Please update the records starting at the line with "Viewport: 1456px width, 819px height." and ending at the line with "Action: (121, 379)" by replacing "Switch to" with "Go to", leaving everything else unchanged. Return only those lines.

**SUPPLIED DATA:**
####

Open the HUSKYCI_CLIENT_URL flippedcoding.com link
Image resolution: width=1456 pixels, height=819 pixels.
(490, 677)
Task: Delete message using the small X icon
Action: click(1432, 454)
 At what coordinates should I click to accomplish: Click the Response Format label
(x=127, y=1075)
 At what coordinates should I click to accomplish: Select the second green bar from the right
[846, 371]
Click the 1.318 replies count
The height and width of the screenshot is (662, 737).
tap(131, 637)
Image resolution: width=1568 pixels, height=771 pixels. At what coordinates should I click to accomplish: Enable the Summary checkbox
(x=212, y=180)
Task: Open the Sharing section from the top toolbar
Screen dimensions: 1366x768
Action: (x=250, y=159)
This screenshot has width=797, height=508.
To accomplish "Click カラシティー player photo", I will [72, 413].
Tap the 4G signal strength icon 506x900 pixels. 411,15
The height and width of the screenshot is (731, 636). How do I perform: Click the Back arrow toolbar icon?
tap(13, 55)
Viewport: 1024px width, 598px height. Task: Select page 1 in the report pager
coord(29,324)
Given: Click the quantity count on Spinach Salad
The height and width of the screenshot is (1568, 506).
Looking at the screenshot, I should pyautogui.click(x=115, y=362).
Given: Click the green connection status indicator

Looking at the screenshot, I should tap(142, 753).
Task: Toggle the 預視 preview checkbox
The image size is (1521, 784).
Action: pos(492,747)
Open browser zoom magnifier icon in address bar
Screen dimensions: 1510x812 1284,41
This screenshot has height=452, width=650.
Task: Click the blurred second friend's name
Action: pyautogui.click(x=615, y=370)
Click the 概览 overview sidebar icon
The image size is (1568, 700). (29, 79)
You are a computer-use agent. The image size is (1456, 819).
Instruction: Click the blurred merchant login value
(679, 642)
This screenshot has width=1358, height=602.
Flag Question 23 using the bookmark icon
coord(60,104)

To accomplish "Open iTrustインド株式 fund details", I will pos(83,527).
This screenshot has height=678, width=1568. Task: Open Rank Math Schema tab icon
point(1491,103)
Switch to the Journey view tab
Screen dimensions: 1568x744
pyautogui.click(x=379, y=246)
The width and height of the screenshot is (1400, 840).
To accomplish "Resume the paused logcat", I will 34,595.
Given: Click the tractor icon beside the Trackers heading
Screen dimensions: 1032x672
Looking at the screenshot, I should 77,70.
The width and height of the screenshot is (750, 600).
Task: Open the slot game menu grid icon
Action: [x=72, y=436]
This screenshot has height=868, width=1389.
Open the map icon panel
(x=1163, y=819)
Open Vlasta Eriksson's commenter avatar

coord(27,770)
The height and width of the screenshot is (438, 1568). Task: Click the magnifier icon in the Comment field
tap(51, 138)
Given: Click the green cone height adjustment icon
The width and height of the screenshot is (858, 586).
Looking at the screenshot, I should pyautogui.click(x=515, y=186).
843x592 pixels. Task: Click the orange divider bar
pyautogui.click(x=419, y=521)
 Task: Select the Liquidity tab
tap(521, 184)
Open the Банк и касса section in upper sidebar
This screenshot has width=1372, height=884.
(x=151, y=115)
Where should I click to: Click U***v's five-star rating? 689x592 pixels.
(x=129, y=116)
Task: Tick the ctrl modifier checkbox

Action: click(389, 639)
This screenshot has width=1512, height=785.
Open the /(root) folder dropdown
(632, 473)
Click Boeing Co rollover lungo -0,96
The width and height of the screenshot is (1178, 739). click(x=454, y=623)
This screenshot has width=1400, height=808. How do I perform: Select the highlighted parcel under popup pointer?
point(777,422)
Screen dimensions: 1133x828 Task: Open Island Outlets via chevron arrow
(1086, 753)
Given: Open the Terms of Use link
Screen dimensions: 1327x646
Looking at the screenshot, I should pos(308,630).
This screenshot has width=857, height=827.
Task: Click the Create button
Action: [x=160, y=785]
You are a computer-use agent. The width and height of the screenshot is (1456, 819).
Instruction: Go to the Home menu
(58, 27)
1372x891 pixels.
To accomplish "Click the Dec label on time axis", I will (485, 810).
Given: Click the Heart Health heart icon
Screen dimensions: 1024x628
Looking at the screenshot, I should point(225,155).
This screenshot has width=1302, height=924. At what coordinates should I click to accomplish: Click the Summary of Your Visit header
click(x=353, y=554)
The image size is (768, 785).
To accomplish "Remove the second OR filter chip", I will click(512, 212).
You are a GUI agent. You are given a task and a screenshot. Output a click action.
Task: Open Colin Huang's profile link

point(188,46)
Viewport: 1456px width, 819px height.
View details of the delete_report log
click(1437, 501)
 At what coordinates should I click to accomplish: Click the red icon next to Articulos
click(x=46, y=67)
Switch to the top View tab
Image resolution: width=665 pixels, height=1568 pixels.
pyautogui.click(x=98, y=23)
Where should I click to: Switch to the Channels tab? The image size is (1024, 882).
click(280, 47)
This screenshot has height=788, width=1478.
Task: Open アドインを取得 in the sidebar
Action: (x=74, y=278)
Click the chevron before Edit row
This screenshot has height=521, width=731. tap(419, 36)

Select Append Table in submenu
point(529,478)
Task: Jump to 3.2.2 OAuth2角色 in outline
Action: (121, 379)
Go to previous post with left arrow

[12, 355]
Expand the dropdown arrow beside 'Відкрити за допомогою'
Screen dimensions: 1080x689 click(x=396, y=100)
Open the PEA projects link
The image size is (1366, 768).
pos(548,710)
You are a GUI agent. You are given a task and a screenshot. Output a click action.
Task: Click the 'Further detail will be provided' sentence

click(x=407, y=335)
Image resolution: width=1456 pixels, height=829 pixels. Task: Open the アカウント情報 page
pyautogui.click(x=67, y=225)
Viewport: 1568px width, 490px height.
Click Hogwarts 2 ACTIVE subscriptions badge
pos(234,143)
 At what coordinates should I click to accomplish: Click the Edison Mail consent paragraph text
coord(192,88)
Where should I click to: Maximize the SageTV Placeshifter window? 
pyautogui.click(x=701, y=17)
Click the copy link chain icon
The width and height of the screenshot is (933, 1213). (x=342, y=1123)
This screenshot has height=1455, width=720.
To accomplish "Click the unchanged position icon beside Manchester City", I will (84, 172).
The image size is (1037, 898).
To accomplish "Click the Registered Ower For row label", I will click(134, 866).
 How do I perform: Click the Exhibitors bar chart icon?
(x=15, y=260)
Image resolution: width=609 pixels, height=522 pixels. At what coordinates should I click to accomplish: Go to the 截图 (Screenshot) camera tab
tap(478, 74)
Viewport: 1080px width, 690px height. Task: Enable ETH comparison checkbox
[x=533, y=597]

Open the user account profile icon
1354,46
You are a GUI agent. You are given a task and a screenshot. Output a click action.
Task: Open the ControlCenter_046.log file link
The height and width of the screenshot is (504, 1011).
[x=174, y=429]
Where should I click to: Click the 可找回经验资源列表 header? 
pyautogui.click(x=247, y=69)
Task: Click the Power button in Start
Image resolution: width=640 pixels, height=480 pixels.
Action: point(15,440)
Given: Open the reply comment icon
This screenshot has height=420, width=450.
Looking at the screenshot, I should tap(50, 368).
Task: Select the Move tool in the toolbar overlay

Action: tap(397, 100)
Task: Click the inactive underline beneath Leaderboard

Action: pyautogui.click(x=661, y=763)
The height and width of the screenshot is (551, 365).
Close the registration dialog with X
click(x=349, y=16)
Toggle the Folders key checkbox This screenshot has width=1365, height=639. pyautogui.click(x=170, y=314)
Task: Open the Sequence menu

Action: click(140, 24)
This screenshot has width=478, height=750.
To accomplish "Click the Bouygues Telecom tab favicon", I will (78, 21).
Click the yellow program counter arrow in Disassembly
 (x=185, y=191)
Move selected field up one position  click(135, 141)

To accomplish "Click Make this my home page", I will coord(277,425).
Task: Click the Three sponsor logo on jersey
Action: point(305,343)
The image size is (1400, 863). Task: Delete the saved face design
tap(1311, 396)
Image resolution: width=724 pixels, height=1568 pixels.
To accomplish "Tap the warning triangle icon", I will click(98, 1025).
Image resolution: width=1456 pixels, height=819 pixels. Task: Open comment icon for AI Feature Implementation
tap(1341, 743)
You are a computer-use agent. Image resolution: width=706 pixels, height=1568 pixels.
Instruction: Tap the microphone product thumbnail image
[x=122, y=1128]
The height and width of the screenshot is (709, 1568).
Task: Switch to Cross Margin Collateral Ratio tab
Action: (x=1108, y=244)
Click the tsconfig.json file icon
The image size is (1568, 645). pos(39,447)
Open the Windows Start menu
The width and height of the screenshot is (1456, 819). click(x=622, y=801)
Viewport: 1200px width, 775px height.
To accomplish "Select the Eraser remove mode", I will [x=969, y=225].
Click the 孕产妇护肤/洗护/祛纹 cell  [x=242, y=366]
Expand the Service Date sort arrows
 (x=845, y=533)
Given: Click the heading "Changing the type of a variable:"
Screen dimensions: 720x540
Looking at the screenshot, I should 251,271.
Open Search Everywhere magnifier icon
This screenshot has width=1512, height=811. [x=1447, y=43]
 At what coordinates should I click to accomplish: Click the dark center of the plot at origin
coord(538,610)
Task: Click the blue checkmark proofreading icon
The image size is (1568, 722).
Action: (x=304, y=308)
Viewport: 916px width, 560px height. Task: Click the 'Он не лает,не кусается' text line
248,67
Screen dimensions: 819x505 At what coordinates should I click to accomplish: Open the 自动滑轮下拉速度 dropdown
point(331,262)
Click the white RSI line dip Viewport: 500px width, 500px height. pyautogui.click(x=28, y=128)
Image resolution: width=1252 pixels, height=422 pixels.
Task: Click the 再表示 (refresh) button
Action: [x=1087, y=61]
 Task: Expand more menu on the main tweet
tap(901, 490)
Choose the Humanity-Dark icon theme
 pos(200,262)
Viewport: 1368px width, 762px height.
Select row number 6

####

**REPLY:**
Viewport: 1456px width, 819px height.
View details of the delete_report log
click(1437, 501)
 At what coordinates should I click to accomplish: Click the red icon next to Articulos
click(x=46, y=67)
Go to the top View tab
Image resolution: width=665 pixels, height=1568 pixels.
pyautogui.click(x=98, y=23)
Where should I click to: Go to the Channels tab? The image size is (1024, 882).
click(280, 47)
This screenshot has height=788, width=1478.
Task: Open アドインを取得 in the sidebar
Action: (x=74, y=278)
Click the chevron before Edit row
This screenshot has height=521, width=731. tap(419, 36)

Select Append Table in submenu
point(529,478)
Task: Jump to 3.2.2 OAuth2角色 in outline
Action: (121, 379)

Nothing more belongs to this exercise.